You can see how EPS has changed over time in the image below (click on the chart to see the exact values).

earnings-per-share-growth
earnings-per-share-growth

This free interactive report on Genesis Land Development's earnings, revenue and cash flow is a great place to start, if you want to investigate the stock further.

What About The Total Shareholder Return (TSR)?

Investors should note that there's a difference between Genesis Land Development's total shareholder return (TSR) and its share price change, which we've covered above. The TSR attempts to capture the value of dividends (as if they were reinvested) as well as any spin-offs or discounted capital raisings offered to shareholders. Dividends have been really beneficial for Genesis Land Development shareholders, and that cash payout contributed to why its TSR of 113%, over the last 3 years, is better than the share price return.

A Different Perspective

The total return of 3.4% received by Genesis Land Development shareholders over the last year isn't far from the market return of -3.7%. However, the loss over the last year isn't as bad as the 6% per annum loss investors have suffered over the last half decade. Generally speaking we'd prefer see an improvement in the fundamental metrics before becoming enthusiastic about the stock. I find it very interesting to look at share price over the long term as a proxy for business performance. But to truly gain insight, we need to consider other information, too. Even so, be aware that Genesis Land Development is showing 3 warning signs in our investment analysis , and 1 of those doesn't sit too well with us...

We will like Genesis Land Development better if we see some big insider buys. While we wait, check out this free list of growing companies with considerable, recent, insider buying.

Please note, the market returns quoted in this article reflect the market weighted average returns of stocks that currently trade on Canadian exchanges.

Have feedback on this article?
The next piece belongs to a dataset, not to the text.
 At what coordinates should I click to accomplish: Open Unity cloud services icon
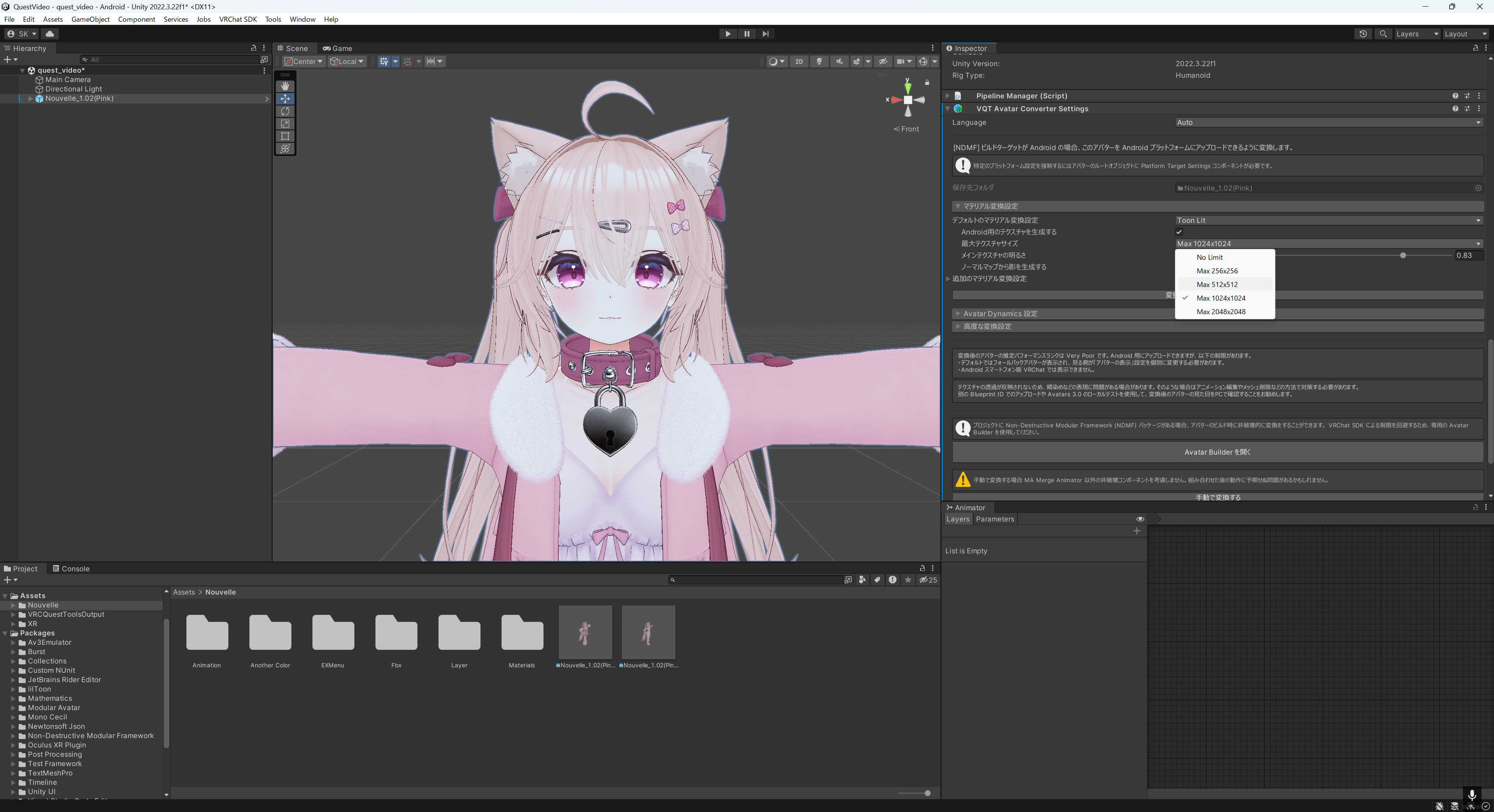tap(50, 33)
Concerned about the content? Get in touch with us directly. Alternatively, email editorial-team (at) simplywallst.com.

This article by Simply Wall St is general in nature. We provide commentary based on historical data and analyst forecasts only using an unbiased methodology and our articles are not intended to be financial advice. It does not constitute a recommendation to buy or sell any stock, and does not take account of your objectives, or your financial situation. We aim to bring you long-term focused analysis driven by fundamental data. Note that our analysis may not factor in the latest price-sensitive company announcements or qualitative material. Simply Wall St has no position in any stocks mentioned.